U.S. President Barack Obama has begun crucial talks with senior Turkish officials at the start of his two-day visit to Turkey--the first trip to a Muslim country after he assumed office--to strengthen bilateral relations between Washington and Ankara strained by the Iraq war, reports say.
He said he was looking forward to strengthening relations between the two countries that had seen a cooling off of ties during the preceding administration of George Bush, and supporting the vision of the founder of modern Turkey, Mustafa Kemal Ataturk.
He is also expected to solicit support for his new policy unveiled recently for Afghanistan and Pakistan that includes proposals to counter a persistent campaign by the Taliban and al-Qaida to foment violence around the world.
Obama, who is in Ankara on the last leg of an eight-day European tour, is scheduled to address the Turkish parliament and reaffirm his country's support to Turkey's bid to become a member of the Europen Union, a U.S. official said.
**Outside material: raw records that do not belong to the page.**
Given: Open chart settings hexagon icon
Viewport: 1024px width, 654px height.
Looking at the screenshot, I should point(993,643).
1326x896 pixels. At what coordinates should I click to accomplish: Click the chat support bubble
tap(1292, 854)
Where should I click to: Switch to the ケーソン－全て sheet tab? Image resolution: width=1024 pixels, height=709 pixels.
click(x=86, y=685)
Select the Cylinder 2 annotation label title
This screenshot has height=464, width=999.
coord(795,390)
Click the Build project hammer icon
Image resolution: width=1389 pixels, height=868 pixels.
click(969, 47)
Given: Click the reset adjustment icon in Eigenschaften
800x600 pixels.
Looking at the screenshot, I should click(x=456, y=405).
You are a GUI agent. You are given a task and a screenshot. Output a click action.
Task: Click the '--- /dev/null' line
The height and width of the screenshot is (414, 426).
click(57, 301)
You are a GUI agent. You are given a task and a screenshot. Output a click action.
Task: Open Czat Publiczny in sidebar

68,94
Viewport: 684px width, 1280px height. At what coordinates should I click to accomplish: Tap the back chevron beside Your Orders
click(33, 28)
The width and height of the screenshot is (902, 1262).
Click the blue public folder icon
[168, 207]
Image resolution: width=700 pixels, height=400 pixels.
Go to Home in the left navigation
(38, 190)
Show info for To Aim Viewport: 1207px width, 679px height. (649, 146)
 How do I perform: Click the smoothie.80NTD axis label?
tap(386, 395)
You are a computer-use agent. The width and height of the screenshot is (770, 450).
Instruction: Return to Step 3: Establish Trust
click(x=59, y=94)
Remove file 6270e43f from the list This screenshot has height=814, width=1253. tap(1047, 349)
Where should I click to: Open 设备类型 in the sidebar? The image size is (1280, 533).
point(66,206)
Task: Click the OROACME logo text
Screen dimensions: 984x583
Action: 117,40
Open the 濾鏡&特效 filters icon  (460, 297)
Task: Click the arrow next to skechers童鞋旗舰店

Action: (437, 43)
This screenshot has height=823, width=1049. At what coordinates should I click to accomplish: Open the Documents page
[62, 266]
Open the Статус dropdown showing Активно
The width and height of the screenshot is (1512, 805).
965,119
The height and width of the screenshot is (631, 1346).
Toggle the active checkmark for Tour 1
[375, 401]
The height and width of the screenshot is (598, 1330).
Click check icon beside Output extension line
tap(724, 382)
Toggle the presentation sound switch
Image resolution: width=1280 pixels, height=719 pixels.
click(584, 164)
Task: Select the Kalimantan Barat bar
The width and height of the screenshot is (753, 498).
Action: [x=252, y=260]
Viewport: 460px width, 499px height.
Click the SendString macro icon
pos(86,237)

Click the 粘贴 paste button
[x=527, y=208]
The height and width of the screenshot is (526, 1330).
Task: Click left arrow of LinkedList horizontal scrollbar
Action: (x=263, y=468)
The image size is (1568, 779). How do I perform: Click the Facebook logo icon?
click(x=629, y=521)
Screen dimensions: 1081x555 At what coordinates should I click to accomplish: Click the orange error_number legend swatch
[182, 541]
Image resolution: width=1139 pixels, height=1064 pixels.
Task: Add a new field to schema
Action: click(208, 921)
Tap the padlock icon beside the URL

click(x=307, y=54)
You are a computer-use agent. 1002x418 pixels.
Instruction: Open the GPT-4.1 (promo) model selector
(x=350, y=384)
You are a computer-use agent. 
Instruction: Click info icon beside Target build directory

France, Austria and other nations oppose Turkey's long-running efforts to join the E.U., while others urged Turkey to do more to guarantee minority rights, curb the powers of its military and pass new rights for trades unions.
The two nations were at loggerheads in recent years over such issues as how to deal with Iran's nuclear program, the increasing influence of Hamas in the Palestinian territory of Gaza and political developments in the Sudan.
Large-scale protests across many Turkish cities over suspicions that Obama was seeking to pressure Turkey to send troops to Afghanistan to control the situation there witnessed his visit. The last time Turkey sent its combatant units at U.S. request was during the Korean war of the 1950s.